Gastroenterology & Hepatology

May 2017 - Volume Volume 13, Issue Issue 5

Gastro-Hep News

Samantha Alleman

US Food and Drug Administration Approves Infliximab Biosimilar

On April 21, 2017, the US Food and Drug Administration (FDA) approved infliximab-abda (Renflexis, Samsung Bioepis), an infliximab (Remicade, Janssen) biosimilar and tumor necrosis factor blocker, for the treatment of ankylosing spondylitis, Crohn’s disease, plaque psoriasis, psoriatic arthritis, rheumatoid arthritis (combined with methotrexate), and ulcerative colitis. The reference drug has the same treatment indications. Infliximab-abda is the second infliximab biosimilar approved by the FDA; infliximab-dyyb (Inflectra, Celltrion) received approval in April 2016.

Infliximab-abda is delivered via intravenous infusion in doses of 100 mg. Common adverse events are similar to those of the reference drug and include abdominal pain, headache, infections, and infusion-related reactions. Patients with previous severe hypersensitivity reaction to infliximab products or moderate to severe heart failure should avoid doses of the biosimilar that are greater than 5 mg/kg.

The biosimilar is associated with increased risk for tuberculosis and other serious infections that lead to hospitalization or death, and comes with a boxed warning similar to that of the reference drug. Clinicians are advised to test patients for latent tuberculosis before administering the biosimilar therapy.

Patients Cleared of Hepatitis B Surface Antigen at Higher Risk for Hepatocellular Carcinoma

Older patients have a higher risk of developing hepatocellular carcinoma even after undergoing seroclearance of hepatitis B surface antigen, according to results of a study presented by Dr Henry Chan on April 20, 2017 at the International Liver Congress in Amsterdam, The Netherlands (Abstract PS-106). The risk is greater in patients who experience seroclearance of the antigen after age 50 years.

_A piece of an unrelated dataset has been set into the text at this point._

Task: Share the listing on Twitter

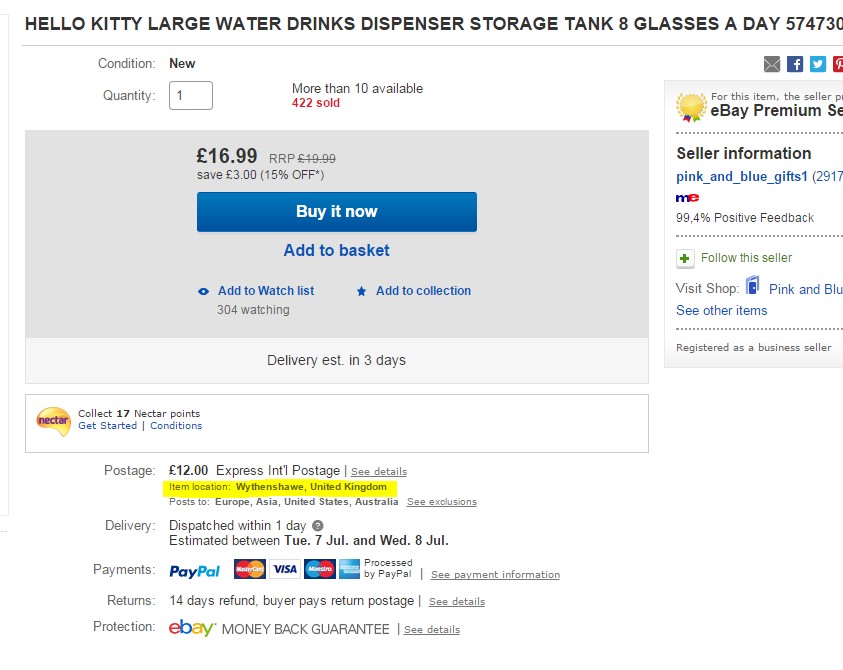Action: click(817, 64)
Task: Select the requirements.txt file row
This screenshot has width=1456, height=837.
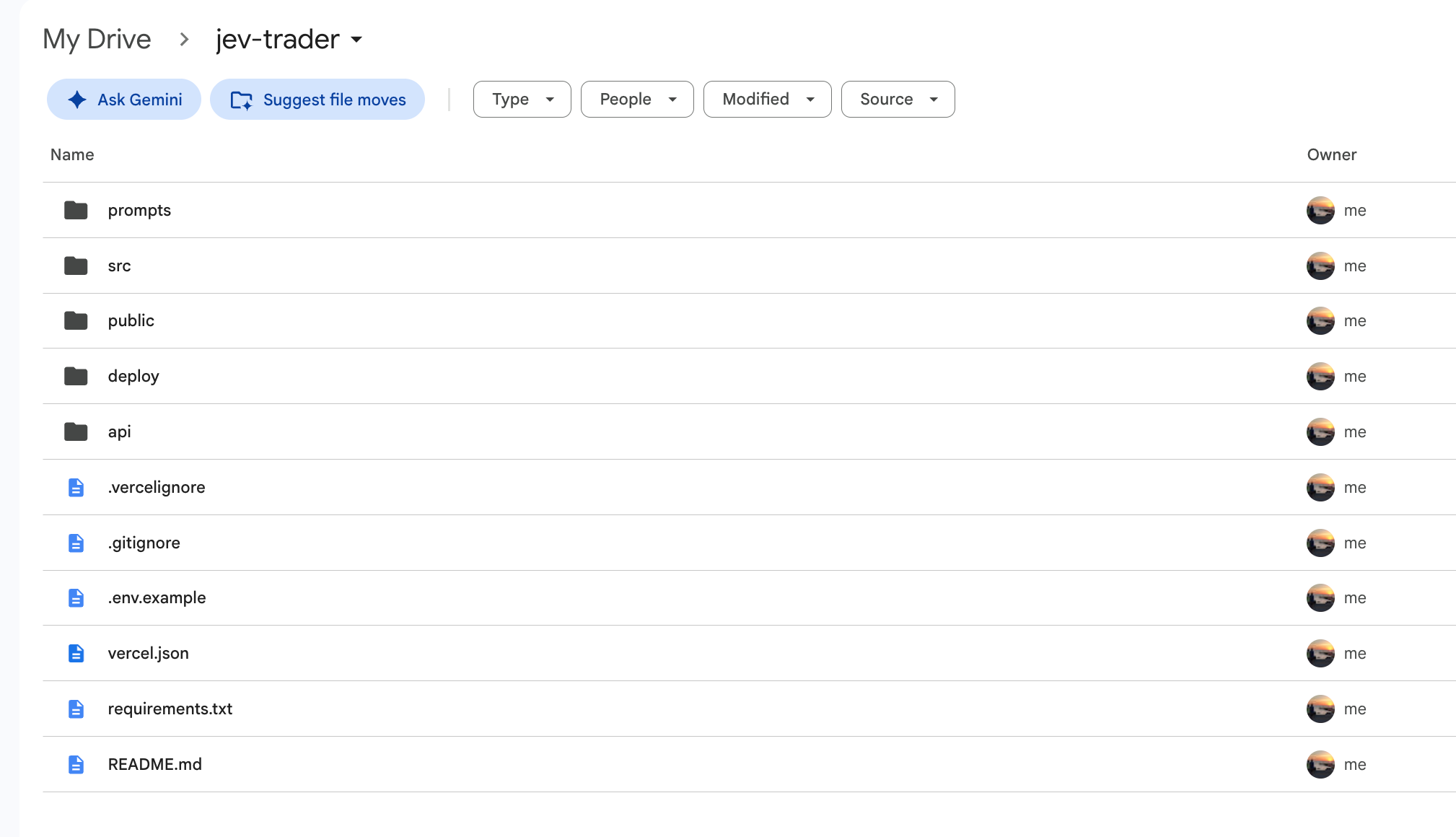Action: click(x=749, y=709)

Dr Chan and colleagues evaluated 5181 patients with chronic hepatitis B virus who experienced seroclearance between January 2000 and August 2016. Using data from the Clinical Data Analysis and Reporting System, Hong Kong’s patient database, the authors established the time of seroclearance and development of hepatocellular carcinoma. Sixty-nine percent of patients (3548/5181) experienced clearance of hepatitis B surface antigen after age 50 years, with the majority of patients who went on to develop hepatocellular carcinoma being men older than 50 years. Clinical variables such as low albumin levels, high bilirubin levels, and high alanine aminotransferase levels may account for the higher risk among older men. Session moderator Dr Bruno Sangro advises surveillance for all risk groups, particularly men older than 50 years.

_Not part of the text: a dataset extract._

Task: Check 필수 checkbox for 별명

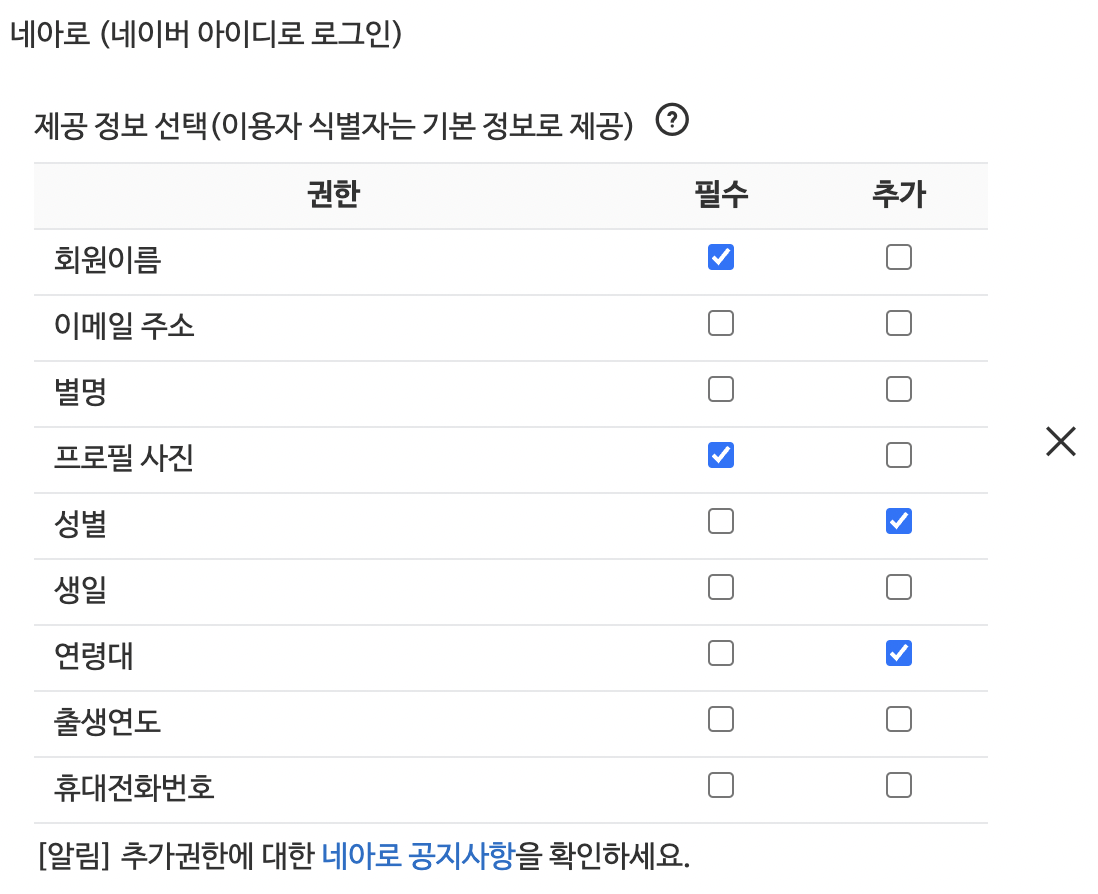Action: 721,389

Stenting an Effective Bridge to Surgery for Patients With Left-Sided Colonic Obstruction

Colonic stenting bridge to surgery (SBTS) is linked to lower rates of morbidity and temporary and permanent stoma compared with emergency surgery for left-sided malignant colonic obstruction over the short term.

Results of the systematic review and meta-analysis were published online on April 6, 2017 in Gastrointes­tinal Endoscopy. Dr Alberto Arezzo and colleagues evaluated 8 randomized, controlled trials that included 497 patients on SBTS vs emergency surgery for acute symptomatic malignant left-sided large bowel obstruction. The primary outcome was overall morbidity within 60 days follow­ing surgery.

Among patients treated with emergency surgery, overall morbidity and mortality were 51.2% and 9.9%, respectively. Patients treated with SBTS had an overall morbidity and mortality of 33.9% and 9.6%, respectively. The temporary stoma rate was 51.4% following emergency surgery vs 33.9% post–SBTS (relative risk, 0.67; P<.001). The permanent stoma rate after emergency surgery vs SBTS was 35.2% vs 22.2% (relative risk, 0.66; P=.003). Among patients treated with emergency surgery, primary anastomosis was successful in 54.1%, compared with 70.0% of SBTS-treated patients (relative risk, 1.29; P=.043).

The authors concluded that outcomes may vary depending upon local expertise, level of obstruction, and level of certainty of diagnosis.